$A\;(-3,-4) $ and $ C \; (5,4)$ are the ends of the diagonal of a rhombus $ABCD$.
Given that the side BC has gradient $\frac{5}{3}$; How could we find the coordinates of $B$ and hence of $D$?
Context
In a rhombus, both diagonals intersect at their midpoint. Therefore, it suffices to find $B$, from where $D$ can be found by using $B+D=A+C$. But how to find $B$? The slope of BC is known, but not its length.

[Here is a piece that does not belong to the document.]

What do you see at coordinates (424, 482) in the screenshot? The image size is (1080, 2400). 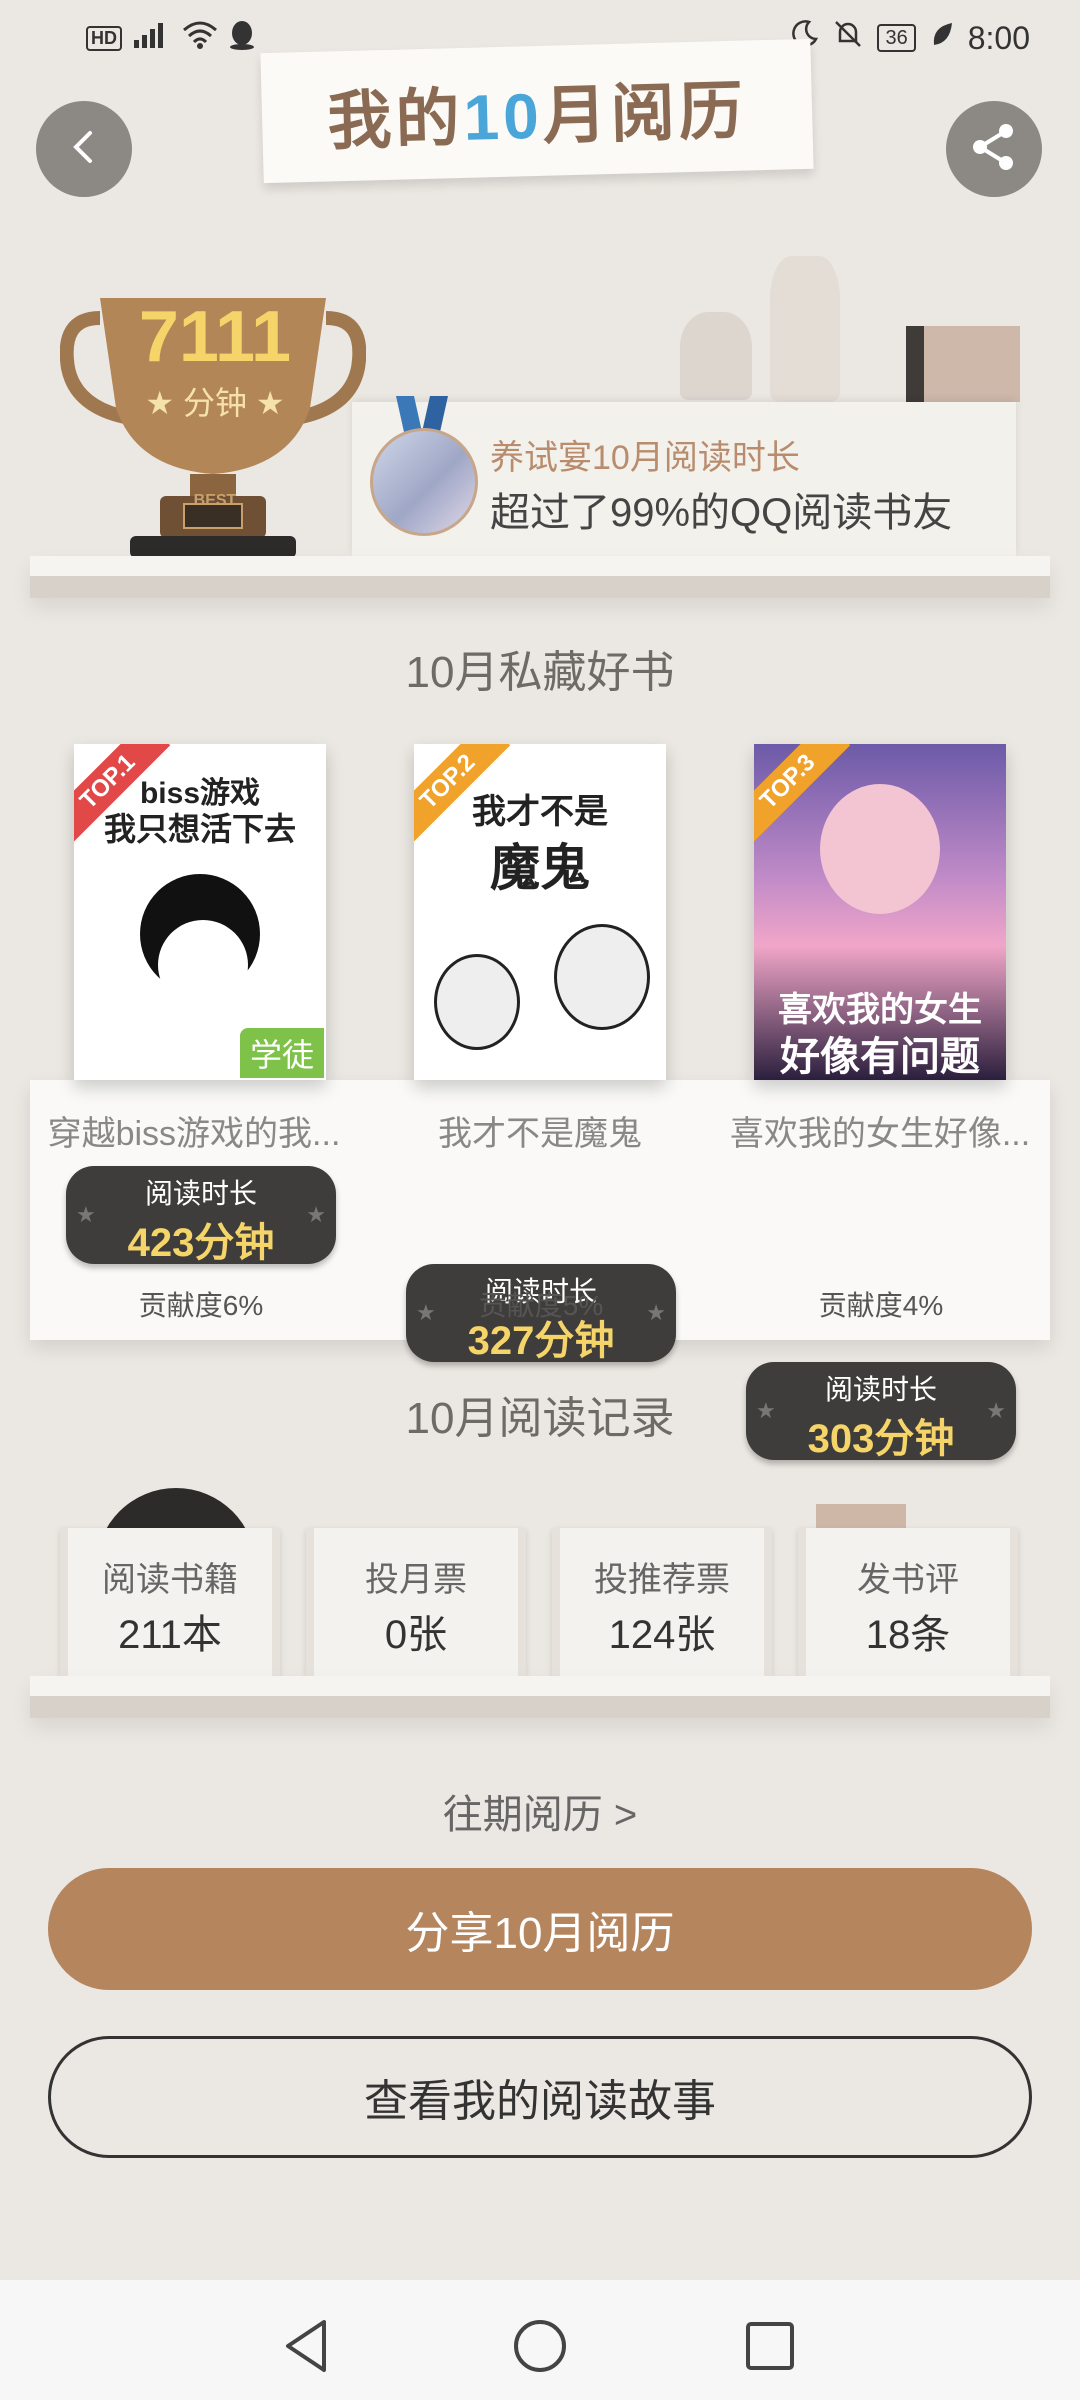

Let $B=(x,y)$ be the vertex below the given diagonal. Since $B$ is equidistant to $A$ and $C$: $$ (x-5)^2+(y-4)^2=(x+3)^2+(y+4)^2. $$ Simplifying the above yields $$\tag{1} 1=x+y $$
Since $BC$ has gradient $5/3$ $$ {y-4\over x-5}={5\over3}; $$ whence $$\tag{2}3y-5x=-13.$$
By $(1)$, we have $y=1-x$. Substituting into $(2)$ gives $ 3(1-x)-5x=-13$. This gives $x=2$; and, from $(1)$, $y=-1$.
So $B=(2,-1)$.
Since the given diagonal has slope 1, and since $B$ is 5 units to the right and 3 units up from $A$, the forth vertex is 5 units up and 3 to the right of $A$, So $D=(0,1 )$.